--- START Record extracts ---
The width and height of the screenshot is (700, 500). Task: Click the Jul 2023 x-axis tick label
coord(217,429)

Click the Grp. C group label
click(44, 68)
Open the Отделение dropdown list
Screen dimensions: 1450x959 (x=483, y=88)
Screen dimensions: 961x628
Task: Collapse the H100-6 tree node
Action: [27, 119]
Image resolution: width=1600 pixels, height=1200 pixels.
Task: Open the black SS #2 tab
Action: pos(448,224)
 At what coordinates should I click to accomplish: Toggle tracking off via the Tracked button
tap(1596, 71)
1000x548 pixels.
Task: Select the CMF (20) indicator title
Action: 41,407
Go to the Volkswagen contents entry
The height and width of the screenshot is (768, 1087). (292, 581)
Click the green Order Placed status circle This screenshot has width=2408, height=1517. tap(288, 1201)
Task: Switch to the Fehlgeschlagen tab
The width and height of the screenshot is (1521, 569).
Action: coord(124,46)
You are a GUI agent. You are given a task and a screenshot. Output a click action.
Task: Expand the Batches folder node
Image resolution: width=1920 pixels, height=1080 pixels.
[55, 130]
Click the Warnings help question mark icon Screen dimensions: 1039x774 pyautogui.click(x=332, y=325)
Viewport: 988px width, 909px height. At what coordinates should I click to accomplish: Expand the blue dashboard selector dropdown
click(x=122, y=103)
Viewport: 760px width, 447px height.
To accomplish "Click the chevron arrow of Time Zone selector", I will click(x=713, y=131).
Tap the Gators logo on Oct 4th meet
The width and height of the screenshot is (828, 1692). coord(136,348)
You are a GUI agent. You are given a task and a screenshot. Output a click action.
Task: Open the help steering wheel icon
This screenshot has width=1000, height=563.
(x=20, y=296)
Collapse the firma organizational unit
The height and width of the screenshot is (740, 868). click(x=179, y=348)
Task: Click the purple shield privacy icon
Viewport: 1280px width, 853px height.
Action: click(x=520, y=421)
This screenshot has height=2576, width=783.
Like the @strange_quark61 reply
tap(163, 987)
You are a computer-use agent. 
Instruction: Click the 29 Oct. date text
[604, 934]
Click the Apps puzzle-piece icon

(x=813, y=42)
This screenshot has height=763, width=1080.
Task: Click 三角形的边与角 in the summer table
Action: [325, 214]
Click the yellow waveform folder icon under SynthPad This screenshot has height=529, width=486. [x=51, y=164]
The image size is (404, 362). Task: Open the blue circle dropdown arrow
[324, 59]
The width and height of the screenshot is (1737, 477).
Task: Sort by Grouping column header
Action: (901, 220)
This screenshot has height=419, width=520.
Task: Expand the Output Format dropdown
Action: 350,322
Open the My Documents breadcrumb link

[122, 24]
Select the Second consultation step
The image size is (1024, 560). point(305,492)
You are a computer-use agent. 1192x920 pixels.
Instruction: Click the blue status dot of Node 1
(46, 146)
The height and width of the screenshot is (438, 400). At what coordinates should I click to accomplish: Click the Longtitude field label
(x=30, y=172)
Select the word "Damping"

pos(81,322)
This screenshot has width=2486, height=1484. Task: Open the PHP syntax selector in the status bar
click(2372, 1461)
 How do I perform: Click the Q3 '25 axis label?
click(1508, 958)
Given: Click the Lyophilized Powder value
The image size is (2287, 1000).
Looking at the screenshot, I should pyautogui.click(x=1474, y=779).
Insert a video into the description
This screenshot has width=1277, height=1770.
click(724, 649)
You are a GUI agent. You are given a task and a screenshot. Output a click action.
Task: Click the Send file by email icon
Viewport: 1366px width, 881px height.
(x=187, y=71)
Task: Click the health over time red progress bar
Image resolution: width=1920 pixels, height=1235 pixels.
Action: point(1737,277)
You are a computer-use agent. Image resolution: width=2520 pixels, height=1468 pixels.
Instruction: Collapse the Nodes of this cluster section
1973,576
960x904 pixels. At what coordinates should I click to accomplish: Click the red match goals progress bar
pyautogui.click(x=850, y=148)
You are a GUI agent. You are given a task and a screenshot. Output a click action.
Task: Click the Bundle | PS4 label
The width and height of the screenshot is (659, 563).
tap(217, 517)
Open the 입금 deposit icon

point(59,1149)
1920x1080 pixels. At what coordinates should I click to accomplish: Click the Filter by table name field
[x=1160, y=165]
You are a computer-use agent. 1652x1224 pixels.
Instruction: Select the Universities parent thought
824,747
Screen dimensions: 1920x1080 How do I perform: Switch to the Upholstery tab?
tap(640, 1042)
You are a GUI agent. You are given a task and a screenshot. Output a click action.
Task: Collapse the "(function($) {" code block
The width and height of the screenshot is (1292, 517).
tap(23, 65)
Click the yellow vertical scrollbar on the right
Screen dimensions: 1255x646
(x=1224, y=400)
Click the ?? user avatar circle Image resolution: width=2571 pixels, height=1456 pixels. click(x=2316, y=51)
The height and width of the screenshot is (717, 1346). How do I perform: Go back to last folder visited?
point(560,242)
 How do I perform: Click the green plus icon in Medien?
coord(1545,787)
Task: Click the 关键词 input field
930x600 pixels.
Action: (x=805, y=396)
--- END Record extracts ---
## Work to be completed
Convert all of the records above into a JSON array of strings, with one string for each line. Omit the blank lines.

## Response below
[
  "The width and height of the screenshot is (700, 500). Task: Click the Jul 2023 x-axis tick label",
  "coord(217,429)",
  "Click the Grp. C group label",
  "click(44, 68)",
  "Open the Отделение dropdown list",
  "Screen dimensions: 1450x959 (x=483, y=88)",
  "Screen dimensions: 961x628",
  "Task: Collapse the H100-6 tree node",
  "Action: [27, 119]",
  "Image resolution: width=1600 pixels, height=1200 pixels.",
  "Task: Open the black SS #2 tab",
  "Action: pos(448,224)",
  " At what coordinates should I click to accomplish: Toggle tracking off via the Tracked button",
  "tap(1596, 71)",
  "1000x548 pixels.",
  "Task: Select the CMF (20) indicator title",
  "Action: 41,407",
  "Go to the Volkswagen contents entry",
  "The height and width of the screenshot is (768, 1087). (292, 581)",
  "Click the green Order Placed status circle This screenshot has width=2408, height=1517. tap(288, 1201)",
  "Task: Switch to the Fehlgeschlagen tab",
  "The width and height of the screenshot is (1521, 569).",
  "Action: coord(124,46)",
  "You are a GUI agent. You are given a task and a screenshot. Output a click action.",
  "Task: Expand the Batches folder node",
  "Image resolution: width=1920 pixels, height=1080 pixels.",
  "[55, 130]",
  "Click the Warnings help question mark icon Screen dimensions: 1039x774 pyautogui.click(x=332, y=325)",
  "Viewport: 988px width, 909px height. At what coordinates should I click to accomplish: Expand the blue dashboard selector dropdown",
  "click(x=122, y=103)",
  "Viewport: 760px width, 447px height.",
  "To accomplish \"Click the chevron arrow of Time Zone selector\", I will click(x=713, y=131).",
  "Tap the Gators logo on Oct 4th meet",
  "The width and height of the screenshot is (828, 1692). coord(136,348)",
  "You are a GUI agent. You are given a task and a screenshot. Output a click action.",
  "Task: Open the help steering wheel icon",
  "This screenshot has width=1000, height=563.",
  "(x=20, y=296)",
  "Collapse the firma organizational unit",
  "The height and width of the screenshot is (740, 868). click(x=179, y=348)",
  "Task: Click the purple shield privacy icon",
  "Viewport: 1280px width, 853px height.",
  "Action: click(x=520, y=421)",
  "This screenshot has height=2576, width=783.",
  "Like the @strange_quark61 reply",
  "tap(163, 987)",
  "You are a computer-use agent. ",
  "Instruction: Click the 29 Oct. date text",
  "[604, 934]",
  "Click the Apps puzzle-piece icon",
  "(x=813, y=42)",
  "This screenshot has height=763, width=1080.",
  "Task: Click 三角形的边与角 in the summer table",
  "Action: [325, 214]",
  "Click the yellow waveform folder icon under SynthPad This screenshot has height=529, width=486. [x=51, y=164]",
  "The image size is (404, 362). Task: Open the blue circle dropdown arrow",
  "[324, 59]",
  "The width and height of the screenshot is (1737, 477).",
  "Task: Sort by Grouping column header",
  "Action: (901, 220)",
  "This screenshot has height=419, width=520.",
  "Task: Expand the Output Format dropdown",
  "Action: 350,322",
  "Open the My Documents breadcrumb link",
  "[122, 24]",
  "Select the Second consultation step",
  "The image size is (1024, 560). point(305,492)",
  "You are a computer-use agent. 1192x920 pixels.",
  "Instruction: Click the blue status dot of Node 1",
  "(46, 146)",
  "The height and width of the screenshot is (438, 400). At what coordinates should I click to accomplish: Click the Longtitude field label",
  "(x=30, y=172)",
  "Select the word \"Damping\"",
  "pos(81,322)",
  "This screenshot has width=2486, height=1484. Task: Open the PHP syntax selector in the status bar",
  "click(2372, 1461)",
  " How do I perform: Click the Q3 '25 axis label?",
  "click(1508, 958)",
  "Given: Click the Lyophilized Powder value",
  "The image size is (2287, 1000).",
  "Looking at the screenshot, I should pyautogui.click(x=1474, y=779).",
  "Insert a video into the description",
  "This screenshot has width=1277, height=1770.",
  "click(724, 649)",
  "You are a GUI agent. You are given a task and a screenshot. Output a click action.",
  "Task: Click the Send file by email icon",
  "Viewport: 1366px width, 881px height.",
  "(x=187, y=71)",
  "Task: Click the health over time red progress bar",
  "Image resolution: width=1920 pixels, height=1235 pixels.",
  "Action: point(1737,277)",
  "You are a computer-use agent. Image resolution: width=2520 pixels, height=1468 pixels.",
  "Instruction: Collapse the Nodes of this cluster section",
  "1973,576",
  "960x904 pixels. At what coordinates should I click to accomplish: Click the red match goals progress bar",
  "pyautogui.click(x=850, y=148)",
  "You are a GUI agent. You are given a task and a screenshot. Output a click action.",
  "Task: Click the Bundle | PS4 label",
  "The width and height of the screenshot is (659, 563).",
  "tap(217, 517)",
  "Open the 입금 deposit icon",
  "point(59,1149)",
  "1920x1080 pixels. At what coordinates should I click to accomplish: Click the Filter by table name field",
  "[x=1160, y=165]",
  "You are a computer-use agent. 1652x1224 pixels.",
  "Instruction: Select the Universities parent thought",
  "824,747",
  "Screen dimensions: 1920x1080 How do I perform: Switch to the Upholstery tab?",
  "tap(640, 1042)",
  "You are a GUI agent. You are given a task and a screenshot. Output a click action.",
  "Task: Collapse the \"(function($) {\" code block",
  "The width and height of the screenshot is (1292, 517).",
  "tap(23, 65)",
  "Click the yellow vertical scrollbar on the right",
  "Screen dimensions: 1255x646",
  "(x=1224, y=400)",
  "Click the ?? user avatar circle Image resolution: width=2571 pixels, height=1456 pixels. click(x=2316, y=51)",
  "The height and width of the screenshot is (717, 1346). How do I perform: Go back to last folder visited?",
  "point(560,242)",
  " How do I perform: Click the green plus icon in Medien?",
  "coord(1545,787)",
  "Task: Click the 关键词 input field",
  "930x600 pixels.",
  "Action: (x=805, y=396)"
]